**EXTRACTED ENTRIES**
## Start

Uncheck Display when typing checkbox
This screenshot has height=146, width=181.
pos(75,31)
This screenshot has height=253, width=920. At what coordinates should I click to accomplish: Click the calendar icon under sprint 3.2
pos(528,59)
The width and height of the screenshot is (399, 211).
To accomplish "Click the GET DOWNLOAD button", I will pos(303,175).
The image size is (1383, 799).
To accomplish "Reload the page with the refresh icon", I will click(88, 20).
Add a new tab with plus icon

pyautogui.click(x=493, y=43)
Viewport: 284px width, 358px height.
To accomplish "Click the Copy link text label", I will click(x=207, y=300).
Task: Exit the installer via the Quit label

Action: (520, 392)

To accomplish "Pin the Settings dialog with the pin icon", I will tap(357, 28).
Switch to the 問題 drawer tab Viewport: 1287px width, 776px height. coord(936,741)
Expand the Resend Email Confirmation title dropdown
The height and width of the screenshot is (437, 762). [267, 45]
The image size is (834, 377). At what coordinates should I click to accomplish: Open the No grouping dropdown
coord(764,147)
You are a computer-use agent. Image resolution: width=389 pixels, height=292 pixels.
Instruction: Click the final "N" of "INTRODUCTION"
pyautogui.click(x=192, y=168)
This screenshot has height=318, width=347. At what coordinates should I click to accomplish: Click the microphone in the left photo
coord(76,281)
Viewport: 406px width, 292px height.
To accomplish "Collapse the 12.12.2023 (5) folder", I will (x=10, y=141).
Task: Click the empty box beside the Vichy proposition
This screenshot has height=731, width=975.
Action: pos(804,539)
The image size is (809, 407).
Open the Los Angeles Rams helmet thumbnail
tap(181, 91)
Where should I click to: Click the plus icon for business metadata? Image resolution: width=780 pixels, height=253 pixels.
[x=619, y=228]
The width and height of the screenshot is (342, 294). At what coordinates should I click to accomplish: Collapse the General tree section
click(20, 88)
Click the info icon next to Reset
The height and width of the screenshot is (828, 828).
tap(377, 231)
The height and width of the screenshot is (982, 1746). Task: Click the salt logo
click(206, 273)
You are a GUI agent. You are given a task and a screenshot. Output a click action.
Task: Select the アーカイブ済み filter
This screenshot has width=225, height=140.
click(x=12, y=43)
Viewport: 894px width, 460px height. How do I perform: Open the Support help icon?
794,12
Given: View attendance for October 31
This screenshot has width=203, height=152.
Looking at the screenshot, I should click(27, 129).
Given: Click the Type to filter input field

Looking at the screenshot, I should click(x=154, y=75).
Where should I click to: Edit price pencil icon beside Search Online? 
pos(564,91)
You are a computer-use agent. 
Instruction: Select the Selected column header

## End

Format the data above as a Markdown table with columns named Row and Line, beginning at the first line and continuing through the line containing "click(206, 273)", both included. Number each line and leave out blank lines.

**REPLY**
| Row | Line |
|---|---|
| 1 | Uncheck Display when typing checkbox |
| 2 | This screenshot has height=146, width=181. |
| 3 | pos(75,31) |
| 4 | This screenshot has height=253, width=920. At what coordinates should I click to accomplish: Click the calendar icon under sprint 3.2 |
| 5 | pos(528,59) |
| 6 | The width and height of the screenshot is (399, 211). |
| 7 | To accomplish "Click the GET DOWNLOAD button", I will pos(303,175). |
| 8 | The image size is (1383, 799). |
| 9 | To accomplish "Reload the page with the refresh icon", I will click(88, 20). |
| 10 | Add a new tab with plus icon |
| 11 | pyautogui.click(x=493, y=43) |
| 12 | Viewport: 284px width, 358px height. |
| 13 | To accomplish "Click the Copy link text label", I will click(x=207, y=300). |
| 14 | Task: Exit the installer via the Quit label |
| 15 | Action: (520, 392) |
| 16 | To accomplish "Pin the Settings dialog with the pin icon", I will tap(357, 28). |
| 17 | Switch to the 問題 drawer tab Viewport: 1287px width, 776px height. coord(936,741) |
| 18 | Expand the Resend Email Confirmation title dropdown |
| 19 | The height and width of the screenshot is (437, 762). [267, 45] |
| 20 | The image size is (834, 377). At what coordinates should I click to accomplish: Open the No grouping dropdown |
| 21 | coord(764,147) |
| 22 | You are a computer-use agent. Image resolution: width=389 pixels, height=292 pixels. |
| 23 | Instruction: Click the final "N" of "INTRODUCTION" |
| 24 | pyautogui.click(x=192, y=168) |
| 25 | This screenshot has height=318, width=347. At what coordinates should I click to accomplish: Click the microphone in the left photo |
| 26 | coord(76,281) |
| 27 | Viewport: 406px width, 292px height. |
| 28 | To accomplish "Collapse the 12.12.2023 (5) folder", I will (x=10, y=141). |
| 29 | Task: Click the empty box beside the Vichy proposition |
| 30 | This screenshot has height=731, width=975. |
| 31 | Action: pos(804,539) |
| 32 | The image size is (809, 407). |
| 33 | Open the Los Angeles Rams helmet thumbnail |
| 34 | tap(181, 91) |
| 35 | Where should I click to: Click the plus icon for business metadata? Image resolution: width=780 pixels, height=253 pixels. |
| 36 | [x=619, y=228] |
| 37 | The width and height of the screenshot is (342, 294). At what coordinates should I click to accomplish: Collapse the General tree section |
| 38 | click(20, 88) |
| 39 | Click the info icon next to Reset |
| 40 | The height and width of the screenshot is (828, 828). |
| 41 | tap(377, 231) |
| 42 | The height and width of the screenshot is (982, 1746). Task: Click the salt logo |
| 43 | click(206, 273) |